■ **Material shown**:
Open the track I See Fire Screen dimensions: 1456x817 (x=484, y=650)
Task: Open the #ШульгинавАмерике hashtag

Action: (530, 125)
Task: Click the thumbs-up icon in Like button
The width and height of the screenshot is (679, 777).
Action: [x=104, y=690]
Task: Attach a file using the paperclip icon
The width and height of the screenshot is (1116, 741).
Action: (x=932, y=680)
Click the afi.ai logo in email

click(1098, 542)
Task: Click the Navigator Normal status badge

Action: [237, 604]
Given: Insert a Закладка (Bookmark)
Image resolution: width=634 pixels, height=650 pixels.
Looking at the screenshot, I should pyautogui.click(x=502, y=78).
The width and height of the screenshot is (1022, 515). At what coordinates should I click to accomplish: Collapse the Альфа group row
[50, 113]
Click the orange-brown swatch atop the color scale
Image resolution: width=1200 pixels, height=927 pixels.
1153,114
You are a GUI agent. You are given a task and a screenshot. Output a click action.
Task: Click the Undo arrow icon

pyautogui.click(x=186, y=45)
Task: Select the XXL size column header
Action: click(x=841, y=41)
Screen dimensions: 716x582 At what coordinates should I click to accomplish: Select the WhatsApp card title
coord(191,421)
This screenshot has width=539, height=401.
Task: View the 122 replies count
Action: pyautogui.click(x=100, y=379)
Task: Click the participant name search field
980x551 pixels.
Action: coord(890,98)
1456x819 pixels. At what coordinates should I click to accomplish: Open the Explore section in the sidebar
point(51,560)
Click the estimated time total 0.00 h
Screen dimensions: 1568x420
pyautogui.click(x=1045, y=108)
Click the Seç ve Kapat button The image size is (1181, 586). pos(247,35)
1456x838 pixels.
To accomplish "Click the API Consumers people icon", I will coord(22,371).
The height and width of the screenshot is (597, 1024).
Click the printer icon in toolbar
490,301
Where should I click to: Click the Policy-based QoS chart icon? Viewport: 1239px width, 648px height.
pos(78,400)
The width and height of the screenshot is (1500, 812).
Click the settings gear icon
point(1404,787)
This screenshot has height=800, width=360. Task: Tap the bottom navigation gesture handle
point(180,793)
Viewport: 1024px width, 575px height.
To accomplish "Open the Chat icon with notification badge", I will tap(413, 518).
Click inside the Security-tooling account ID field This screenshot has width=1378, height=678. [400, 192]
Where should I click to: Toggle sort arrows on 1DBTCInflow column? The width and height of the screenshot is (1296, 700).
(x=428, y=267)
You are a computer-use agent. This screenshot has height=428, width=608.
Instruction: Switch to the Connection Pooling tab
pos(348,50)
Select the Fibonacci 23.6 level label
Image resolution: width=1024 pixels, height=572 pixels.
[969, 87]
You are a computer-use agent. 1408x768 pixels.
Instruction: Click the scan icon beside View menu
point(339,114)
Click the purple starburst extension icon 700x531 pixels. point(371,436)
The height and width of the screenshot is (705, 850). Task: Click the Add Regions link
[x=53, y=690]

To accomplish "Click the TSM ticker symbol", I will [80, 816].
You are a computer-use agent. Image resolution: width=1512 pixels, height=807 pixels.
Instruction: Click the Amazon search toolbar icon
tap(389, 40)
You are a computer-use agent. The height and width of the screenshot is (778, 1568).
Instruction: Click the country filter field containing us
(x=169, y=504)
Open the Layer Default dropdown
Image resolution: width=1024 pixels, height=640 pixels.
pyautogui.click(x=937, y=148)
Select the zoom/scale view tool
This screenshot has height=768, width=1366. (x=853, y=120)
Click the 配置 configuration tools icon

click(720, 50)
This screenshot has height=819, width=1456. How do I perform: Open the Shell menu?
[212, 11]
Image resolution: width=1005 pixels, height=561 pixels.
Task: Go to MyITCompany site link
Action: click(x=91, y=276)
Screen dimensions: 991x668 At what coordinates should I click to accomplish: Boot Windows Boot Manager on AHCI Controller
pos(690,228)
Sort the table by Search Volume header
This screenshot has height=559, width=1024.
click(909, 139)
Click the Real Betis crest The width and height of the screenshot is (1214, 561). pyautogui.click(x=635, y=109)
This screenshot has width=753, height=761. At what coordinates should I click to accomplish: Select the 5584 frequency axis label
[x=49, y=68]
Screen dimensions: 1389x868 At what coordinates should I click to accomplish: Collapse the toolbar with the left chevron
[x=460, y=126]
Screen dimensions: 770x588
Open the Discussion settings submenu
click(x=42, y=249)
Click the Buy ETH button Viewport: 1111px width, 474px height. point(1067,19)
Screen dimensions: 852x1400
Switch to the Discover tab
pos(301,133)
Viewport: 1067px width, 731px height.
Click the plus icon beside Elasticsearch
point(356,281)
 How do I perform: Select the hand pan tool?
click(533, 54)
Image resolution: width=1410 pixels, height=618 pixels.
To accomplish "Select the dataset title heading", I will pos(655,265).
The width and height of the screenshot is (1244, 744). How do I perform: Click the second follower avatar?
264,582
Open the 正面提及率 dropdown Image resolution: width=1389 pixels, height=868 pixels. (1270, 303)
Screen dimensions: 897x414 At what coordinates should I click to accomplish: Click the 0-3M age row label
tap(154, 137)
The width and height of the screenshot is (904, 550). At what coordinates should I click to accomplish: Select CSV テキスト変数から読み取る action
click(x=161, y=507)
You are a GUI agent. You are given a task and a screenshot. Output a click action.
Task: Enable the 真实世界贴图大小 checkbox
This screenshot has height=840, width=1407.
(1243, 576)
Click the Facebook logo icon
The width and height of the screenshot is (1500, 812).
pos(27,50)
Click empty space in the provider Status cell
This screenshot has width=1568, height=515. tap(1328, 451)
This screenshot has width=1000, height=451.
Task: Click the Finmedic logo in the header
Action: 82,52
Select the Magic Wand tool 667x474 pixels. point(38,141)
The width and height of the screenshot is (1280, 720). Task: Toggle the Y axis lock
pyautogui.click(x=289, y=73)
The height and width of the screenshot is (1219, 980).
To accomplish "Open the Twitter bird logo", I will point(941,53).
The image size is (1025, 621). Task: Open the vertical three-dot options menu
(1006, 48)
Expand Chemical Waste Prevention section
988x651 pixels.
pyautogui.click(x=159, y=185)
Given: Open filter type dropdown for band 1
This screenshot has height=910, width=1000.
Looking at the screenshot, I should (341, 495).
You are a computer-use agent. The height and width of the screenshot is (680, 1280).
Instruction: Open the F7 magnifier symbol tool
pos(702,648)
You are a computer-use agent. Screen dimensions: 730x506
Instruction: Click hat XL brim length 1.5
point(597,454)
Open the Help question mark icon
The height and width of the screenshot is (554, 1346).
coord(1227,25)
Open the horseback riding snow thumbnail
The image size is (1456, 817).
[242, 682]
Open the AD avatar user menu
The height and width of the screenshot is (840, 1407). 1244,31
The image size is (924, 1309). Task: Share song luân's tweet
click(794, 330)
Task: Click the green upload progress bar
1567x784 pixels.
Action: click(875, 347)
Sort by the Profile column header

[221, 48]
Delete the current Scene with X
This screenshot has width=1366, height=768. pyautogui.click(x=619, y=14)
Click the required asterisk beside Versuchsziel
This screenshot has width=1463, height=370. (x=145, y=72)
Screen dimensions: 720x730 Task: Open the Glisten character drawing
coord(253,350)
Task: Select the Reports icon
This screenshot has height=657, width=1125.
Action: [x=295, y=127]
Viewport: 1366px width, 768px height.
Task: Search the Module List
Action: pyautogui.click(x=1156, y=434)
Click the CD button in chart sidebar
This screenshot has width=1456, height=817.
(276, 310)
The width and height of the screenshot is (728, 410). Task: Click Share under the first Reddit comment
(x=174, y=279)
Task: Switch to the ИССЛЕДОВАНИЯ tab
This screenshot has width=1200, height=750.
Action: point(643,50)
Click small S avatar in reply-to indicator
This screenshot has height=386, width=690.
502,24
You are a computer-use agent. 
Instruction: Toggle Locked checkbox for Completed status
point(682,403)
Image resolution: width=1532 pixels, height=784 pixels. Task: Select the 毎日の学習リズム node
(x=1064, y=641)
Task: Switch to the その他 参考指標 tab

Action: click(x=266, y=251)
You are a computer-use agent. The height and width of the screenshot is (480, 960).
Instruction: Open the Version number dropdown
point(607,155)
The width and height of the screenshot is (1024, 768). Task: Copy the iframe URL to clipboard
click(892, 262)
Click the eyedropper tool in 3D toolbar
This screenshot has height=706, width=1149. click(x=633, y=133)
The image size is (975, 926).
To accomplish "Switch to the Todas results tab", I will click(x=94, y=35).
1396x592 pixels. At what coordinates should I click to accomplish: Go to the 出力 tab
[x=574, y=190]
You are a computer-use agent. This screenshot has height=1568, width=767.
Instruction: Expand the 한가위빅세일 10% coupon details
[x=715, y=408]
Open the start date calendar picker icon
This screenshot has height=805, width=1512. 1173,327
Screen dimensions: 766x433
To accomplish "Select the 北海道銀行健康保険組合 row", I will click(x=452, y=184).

■ **Task prompt**:
Duplicate, word for word, the lines of the records from the one containing "Screen dimensions: 766x433" up to and including the final line of the records.

■ **Written answer**:
Screen dimensions: 766x433
To accomplish "Select the 北海道銀行健康保険組合 row", I will click(x=452, y=184).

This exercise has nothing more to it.